Australia Network News: 28 August 2013
Laos has come under renewed pressure over the disappearance late last year of the internationally-recognised development worker and teacher, Sombath Somphone.
The Lao government is investigating the incident but has previously claimed it knows nothing about the social activists’ whereabouts.
It’s believed Mr Sombath was abducted near a police post on a busy road in Vientiane on December 15, 2012.
Human Rights Watch has previously accused the government of a “cover up”, saying authorities had failed to credibly explain his disappearance.
The delegation, led by Soren Sondergaard, a member of the European parliament, has just completed a visit to Laos to meet with senior government officials there to discuss the matter.
“Our key message was that it is impossible in a country like theirs to accept that a person can disappear a few metres in front of a police control station, taken on camera, everything is taken on camera, and despite of that, eight months have gone without any result in the investigation,” Mr Sondergaard told Asia Pacific.
He says the response he was given was that Laotian authorities need more time to investigate.
Soon after Mr Sombath’s disappearance, CCTV footage surfaced, showing him being stopped by traffic police before his car is driven away by an unidentified person.
Mr Sombath is then seen being taken away in another vehicle with up to 3 other people.

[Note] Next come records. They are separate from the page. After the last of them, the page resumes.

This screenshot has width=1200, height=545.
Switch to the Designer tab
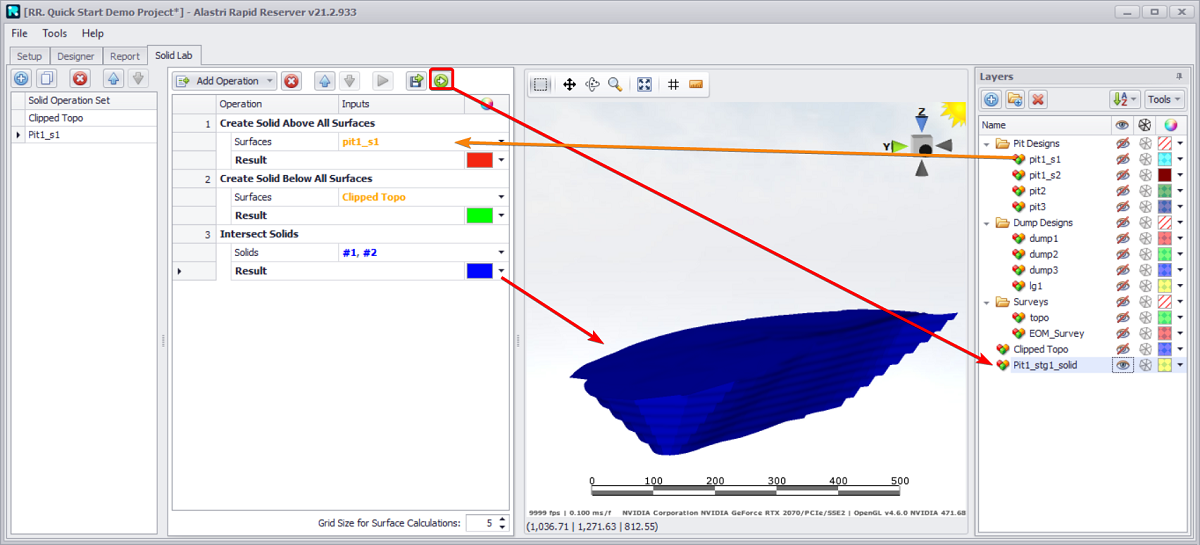click(75, 57)
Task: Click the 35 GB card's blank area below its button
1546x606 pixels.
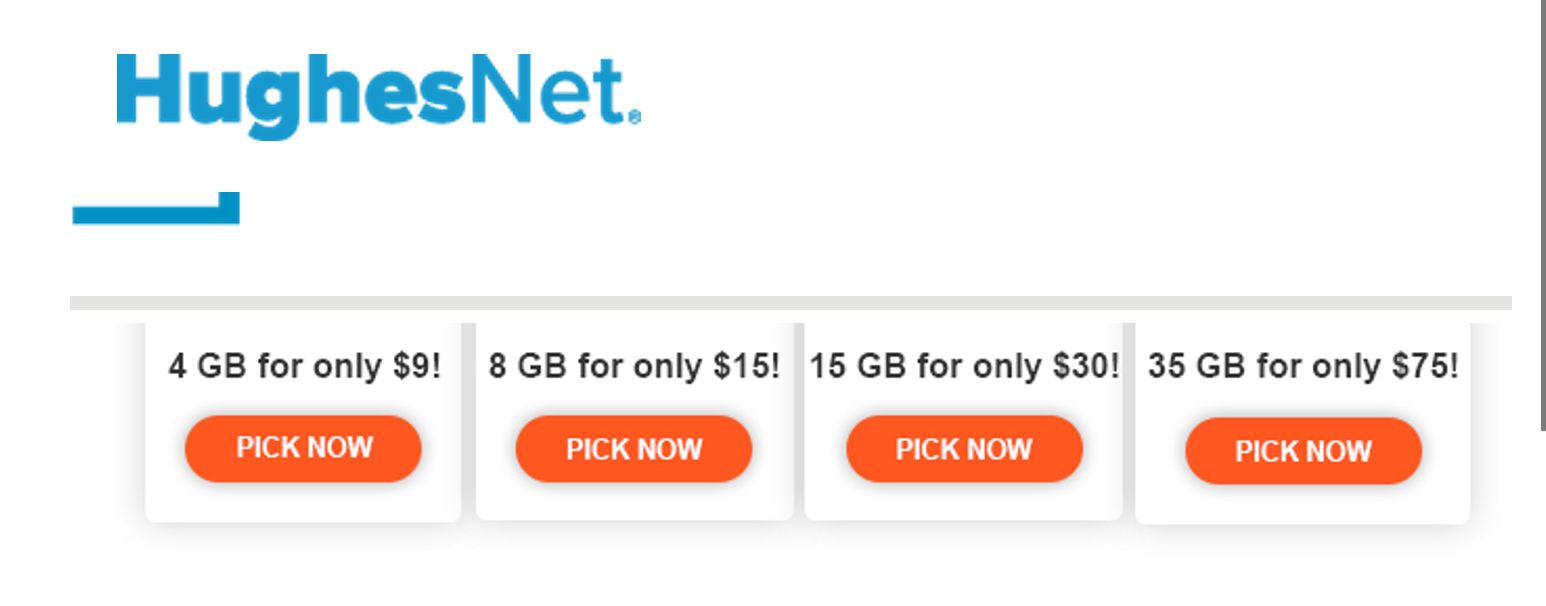Action: [x=1303, y=504]
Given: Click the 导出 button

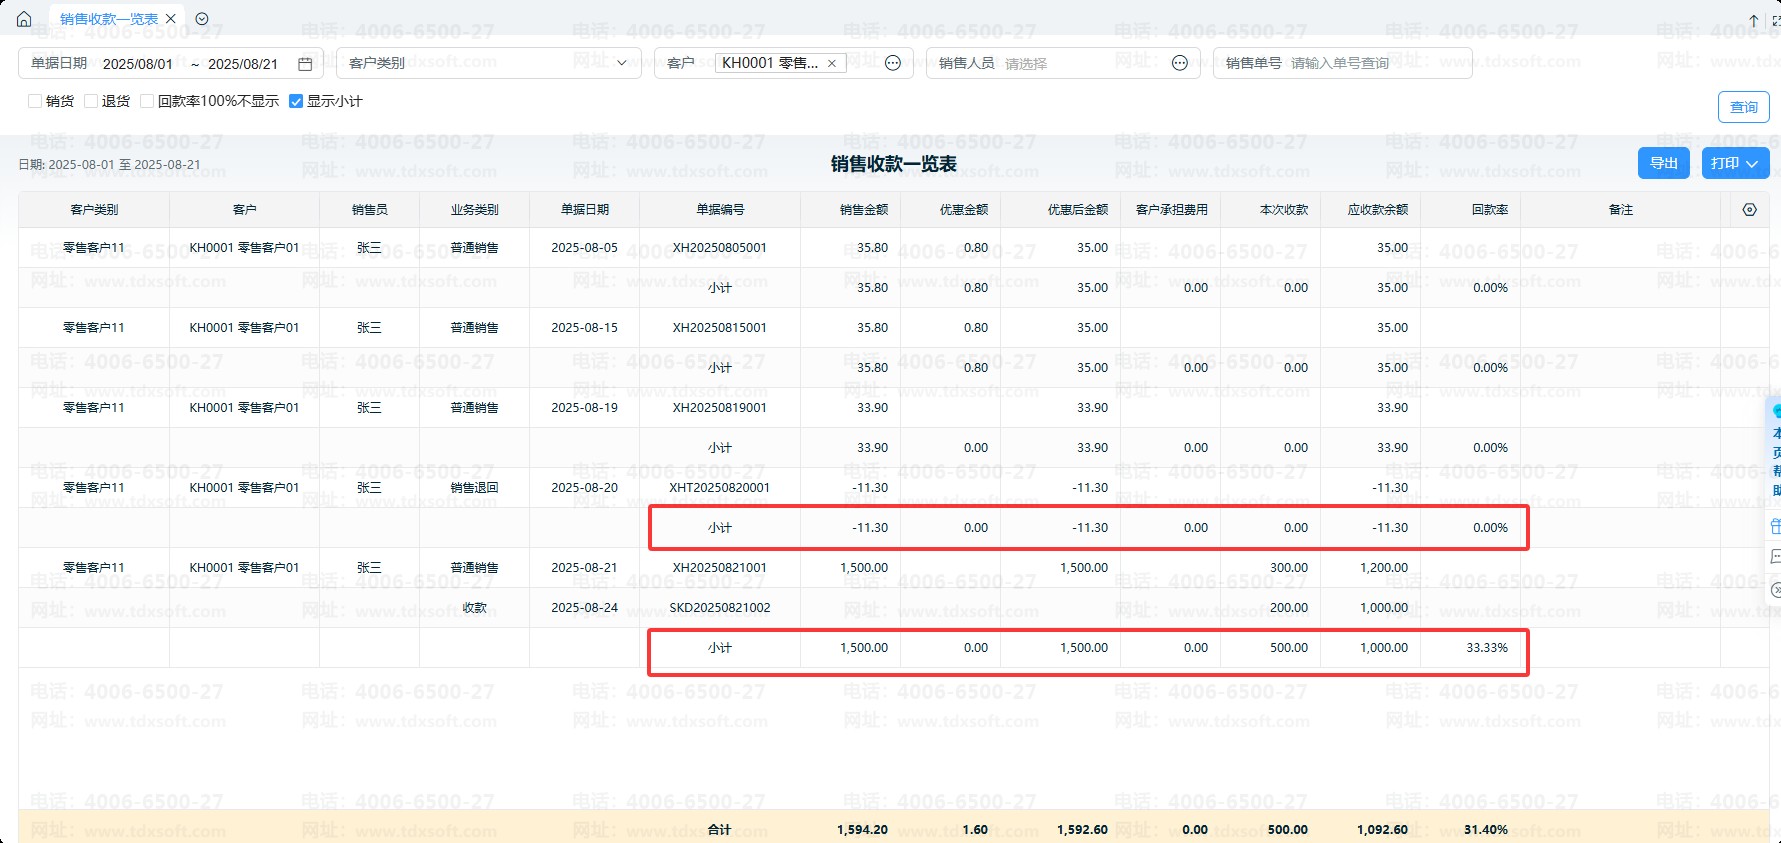Looking at the screenshot, I should coord(1663,163).
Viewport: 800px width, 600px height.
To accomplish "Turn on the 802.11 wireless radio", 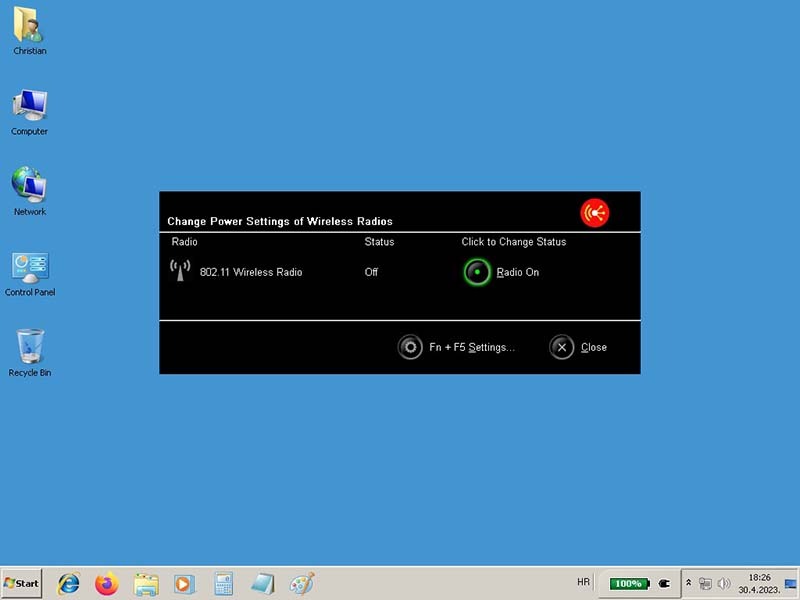I will tap(478, 272).
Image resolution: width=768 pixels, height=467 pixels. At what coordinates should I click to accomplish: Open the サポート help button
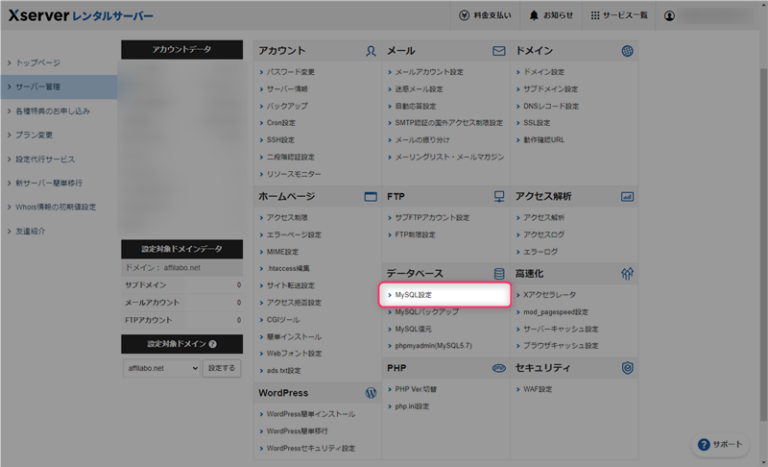[x=721, y=444]
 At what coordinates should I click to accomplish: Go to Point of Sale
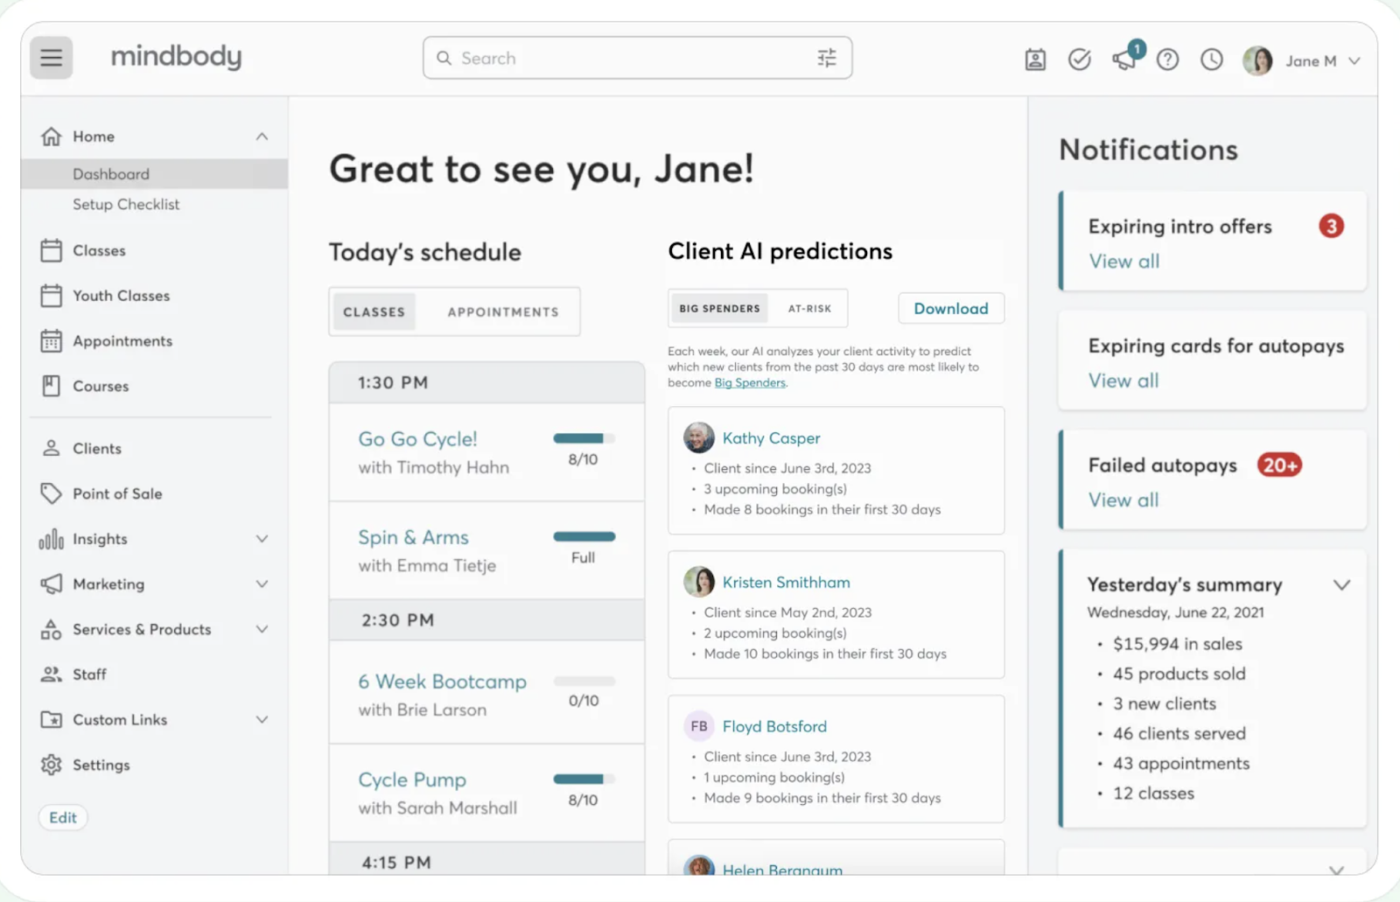click(x=117, y=494)
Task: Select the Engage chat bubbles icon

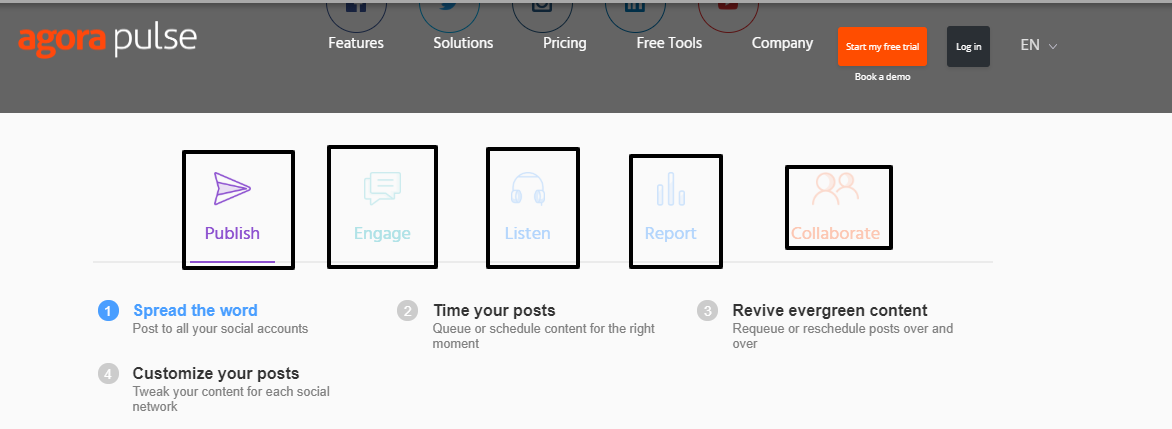Action: click(383, 188)
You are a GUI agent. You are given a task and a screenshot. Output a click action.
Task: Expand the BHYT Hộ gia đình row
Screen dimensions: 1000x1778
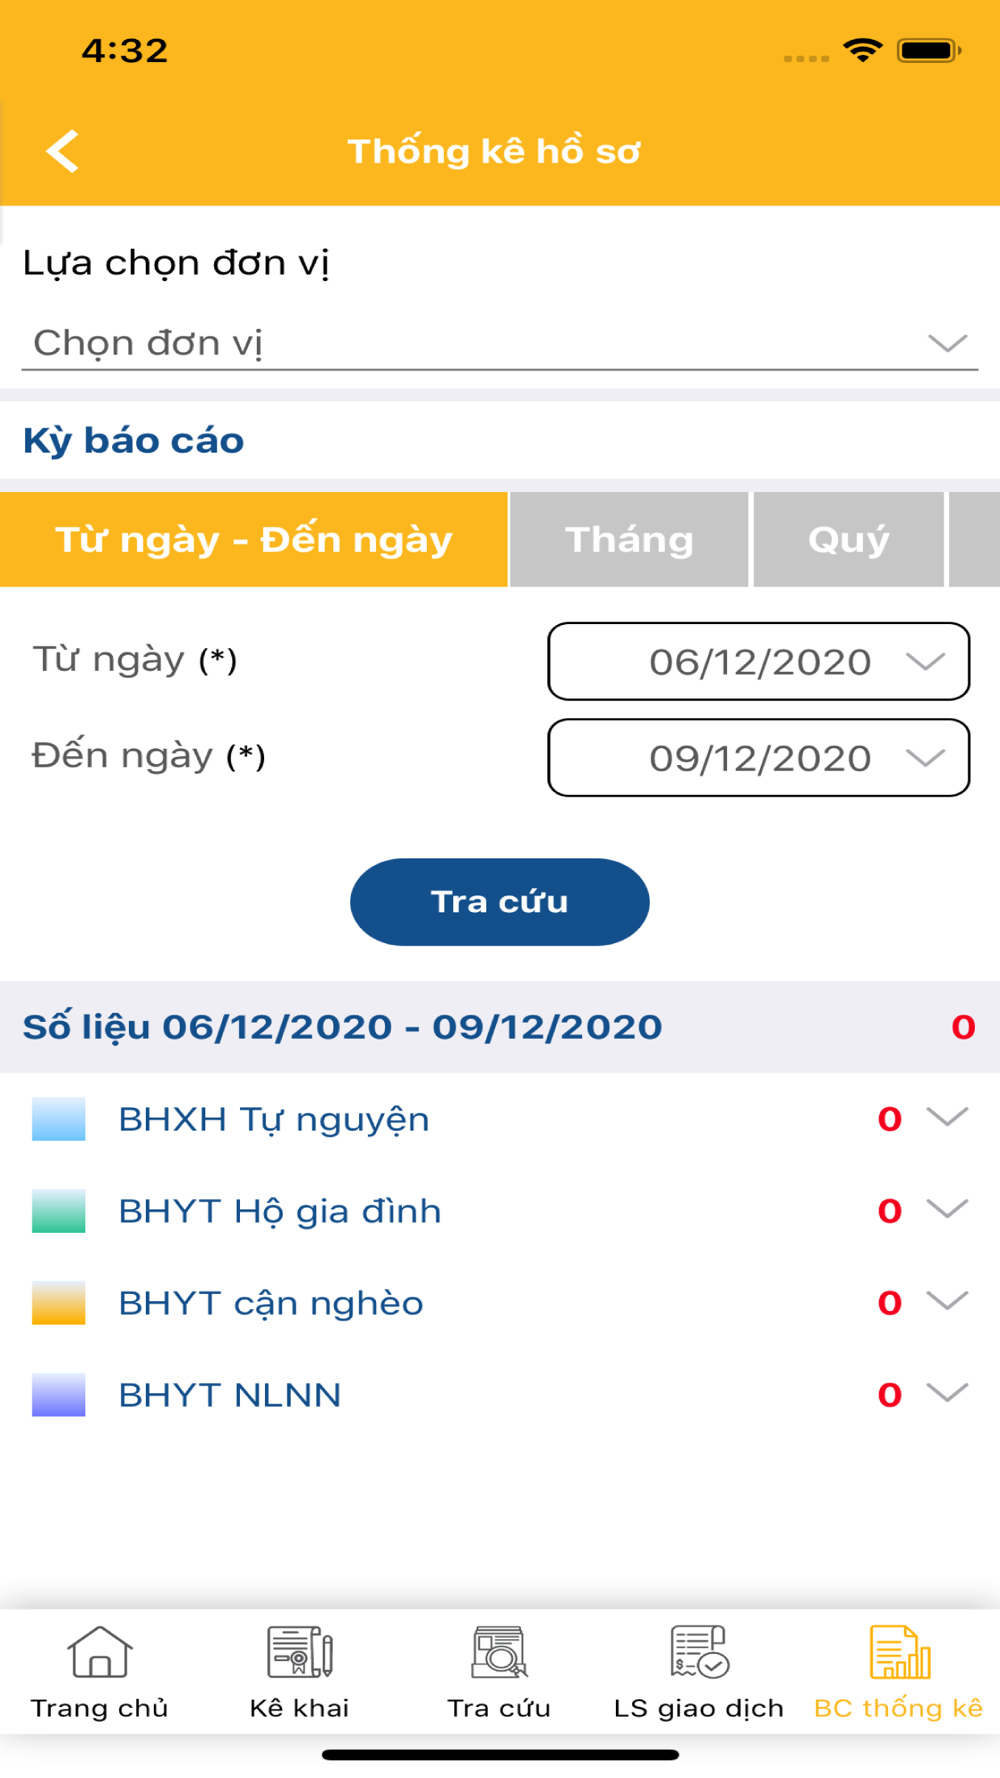click(947, 1210)
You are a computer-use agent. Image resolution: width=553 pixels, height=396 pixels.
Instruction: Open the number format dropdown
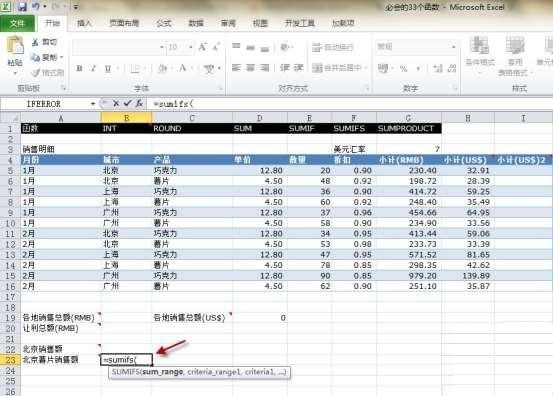tap(454, 47)

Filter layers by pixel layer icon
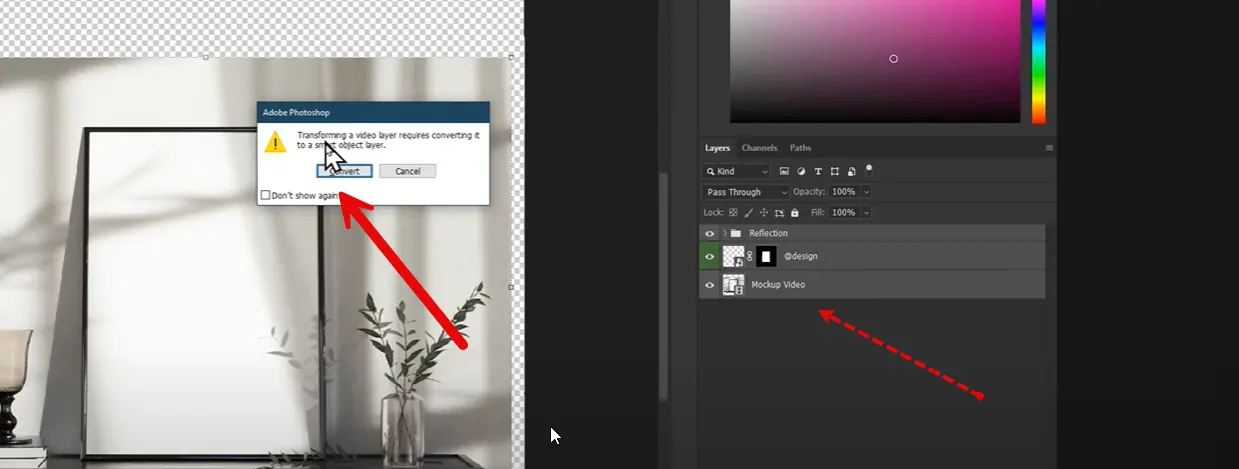click(x=785, y=171)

‘Accept outside assistance’
Laotian authorities have so far refused outside offers of assistance and Mr Sondergaard is appealing for them to accept offers to analyse the vision.
“They say they are not able to see the number plates on the film they have from where the things happened, but there are countries that have very sophisticated equipment for that, so it would be natural to give the tape to such countries so they can help them. But they are not willing to do that,” he said.
They have a responsibility to clear up this case and they have to use all means. It is unacceptable in every country that citizens are disappearing.”
An official EU delegation is scheduled to visit in October and Mr Sondergaard has warned that if that visit fails to provide a solution to the case of Mr Sombath, he will present a new resolution to the European parliament.